Monthly Archives: December 2014

Il mio stipendio online? Ce l’avete già messo

Leggo sui giornali di oggi che come ritorsione contro il voto di alcuni esponenti del Pd che ha mandato sotto il governo in commissione alla camera sulla riforma del senato, qualcuno nel partito pensa, cito, di “mettere online il bilancio delle segreterie Bersani ed Epifani, con relative spese e stipendi degli staff”. Lascio a ciascuno il giudizio sulla qualità di questi argomenti e di questi metodi per gestire un dissenso politico. Chissà cosa c’entrano “gli stipendi degli staff” con le scelte di voto di alcuni parlamentari sulla costituzione. Sull’argomento però ho qualcosa da dire, anzi tre cose: per fatto personale.

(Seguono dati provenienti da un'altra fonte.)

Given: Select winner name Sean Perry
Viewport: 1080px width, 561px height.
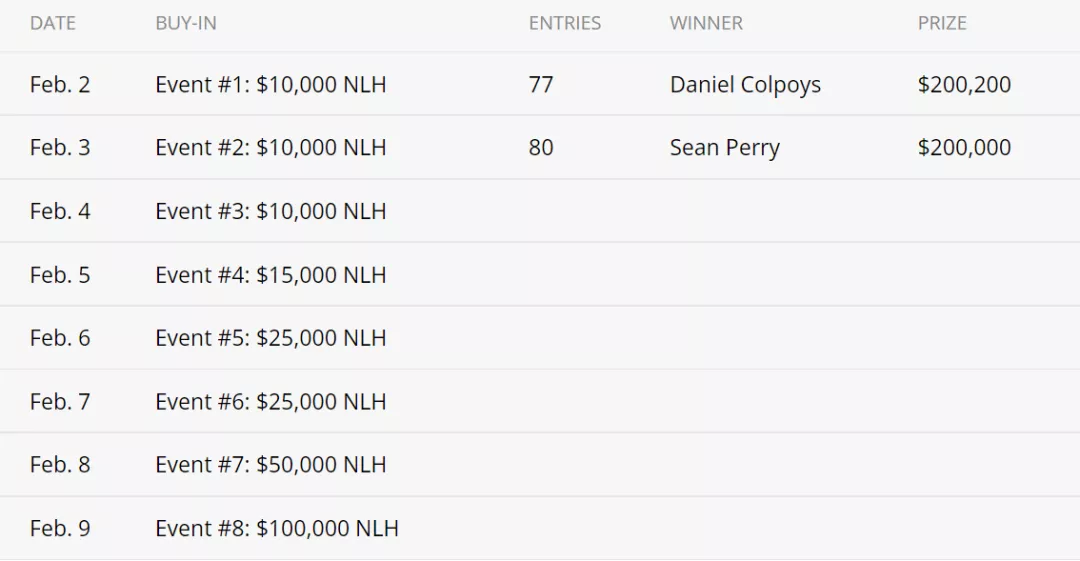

1) i bilanci delle segreterie Bersani ed Epifani sono già online, sul sito del Pd. Sono stati messi in rete senza che nessuno ne facesse richiesta subito dopo l’approvazione, alla fine di ogni anno di mandato del tesoriere Antonio Misiani, persona sulla cui correttezza non ho mai avuto un attimo di dubbio e che forse dovrebbe reagire, oggi, a queste insinuazioni.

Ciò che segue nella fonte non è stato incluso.